Hold onto the string.

Safety.

 

I desperately want

 

to lose

prove

 

Float free from

 

Its weighty foundation.

 

Above clouds of ordinary

feel the success.

 

Traveling feet.

 

Confident quest –

 

The helium life inside…

 

Abounding.

 

Everyday, a different color,

yellow, blue, orange, green, purple:

 

Kiss me beautiful!

 

Oh little shining star, someone etched a

scary face,

frown.

 

You learned

not to trust,

judge

 

natural instinct.

 

Inseparable from

a tied knot,

dependable ribbon.

 

Grounded.

Held my hand, thank you

for security.

 

Now let the air out,

I must go.

Love you from lost worlds,

creating themselves

 

inside the hollow

of an oval-shaped promise.

 

Only I can fulfill…

 

Please remember

our stories,

 

should I return home

for a roof overhead

 

and a buttered biscuit.

Maria DellaPorte ©2016 All Rights Reserved

 

Man without a Moon

Unknown

The moon is gone.

A gravitational pull into black

hole, impossible escape.

Without a home:

You are, man.

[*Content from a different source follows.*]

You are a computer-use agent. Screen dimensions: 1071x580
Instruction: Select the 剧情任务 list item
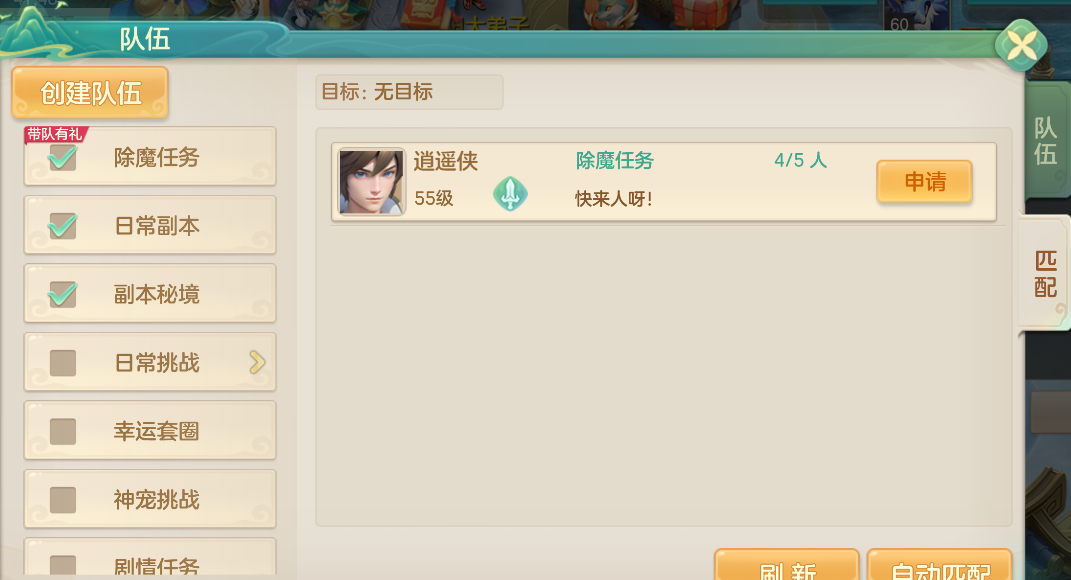150,559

I’m sorry.

The tragedy—

Narcissistic stars and shallow agendas

traded your worth:

A dollar in a jar.

They gather in the tropics,

speak in fire and grandeur.

Shine on the revenue from which you were sold,

a good soul unwilling to concede.

How you moved the tides,

smiled with a quarter of the wealth,

became full with glow, ruled the evening sky.

They could not accept your change,

coming and going, confidently.

Its affect on them…

Discarded you,

a mirror reflecting truth.

Jealous storms collect their belongings,

tear deeper craters into your surface.

Unfaithful fools!

Loyal to fickle pennies their shinny copper.

Oh goodness, how exaggerated they became.

Self-importance. Gloating dirty mules.

I hear they’ve taken up yoga, and smoking

in certain circles where it’s considered cool.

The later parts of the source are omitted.